I was asked recently for a peer-reviewed piece that demonstrates why stories are better at communicating than data.

It’s all in the context.  Data assumes that we all understand the figures and what they mean (and what they don’t mean) and can draw the same consequences and extrapolations from them.  A big ask, but occasionally possible where you have an audience with a common background, common training and common intellectual, political and social perspectives on the world.  I can’t think of such an audience, but you may be able to.

In short, relying on data assumes that we all have a common context in which the data sit.

I’ve recently taken to recommending Howard Gardner’s "Changing Minds" as a good source. 

[In the interests of transparency, clicking on the picture will take you through to Amazon on Narrate’s associate account – same Amazon price, but a small percentage comes back into Narrate – it pays for this blog.]

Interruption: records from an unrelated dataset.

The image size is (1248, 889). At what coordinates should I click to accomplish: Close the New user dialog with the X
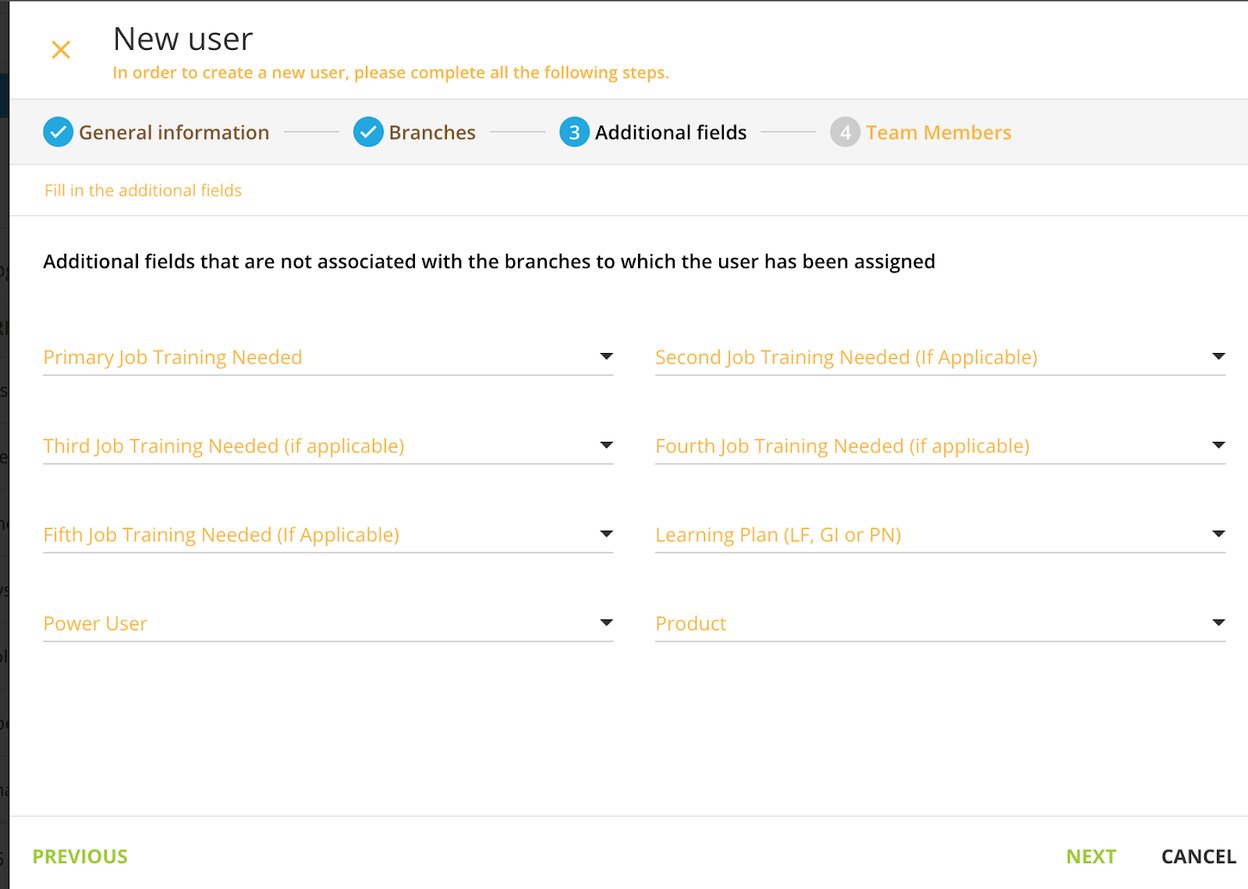pyautogui.click(x=60, y=49)
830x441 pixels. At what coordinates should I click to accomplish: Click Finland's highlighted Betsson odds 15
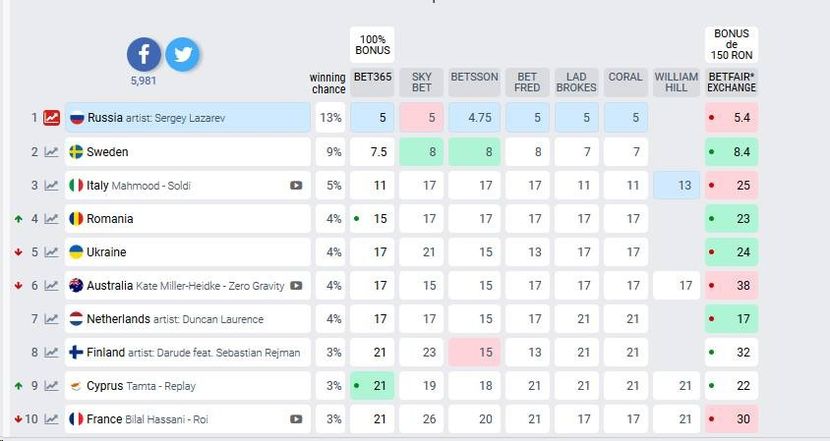click(473, 352)
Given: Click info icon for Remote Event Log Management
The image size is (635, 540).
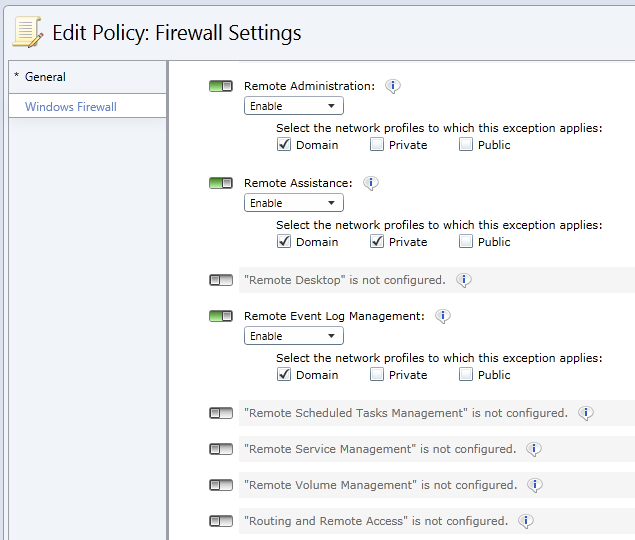Looking at the screenshot, I should pos(443,317).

I also recommend Emergence: Complexity and Organization, the journal for various complexity-focused organisations.  In particular, the 2005 double issue that focused on Complexity and Storytelling.

 

But for many people that’s not enough.  Particularly when they’re evidence and data-focused people like doctors.  The argument that’s often put forward instead is that data are irrefutable facts and hence produce change.  This article in Fast Company magazine puts the lie to that.

Change or Die

[Dr. Edward Miller, the dean of the medical school and CEO of the hospital at Johns Hopkins University] turned the discussion to patients whose heart disease is so severe that they undergo bypass surgery, a traumatic and expensive procedure that can cost more than $100,000 if complications arise.  […] The procedures temporarily relieve chest pains but rarely prevent heart attacks or prolong lives. Around half of the time, the bypass grafts clog up in a few years; the angioplasties, in a few months. […] many patients could avoid the return of pain and the need to repeat the surgery — not to mention arrest the course of their disease before it kills them — by switching to healthier lifestyles. Yet very few do. "If you look at people after coronary-artery bypass grafting two years later, 90% of them have not changed their lifestyle," Miller said. "And that’s been studied over and over and over again. And so we’re missing some link in there. Even though they know they have a very bad disease and they know they should change their lifestyle, for whatever reason, they can’t."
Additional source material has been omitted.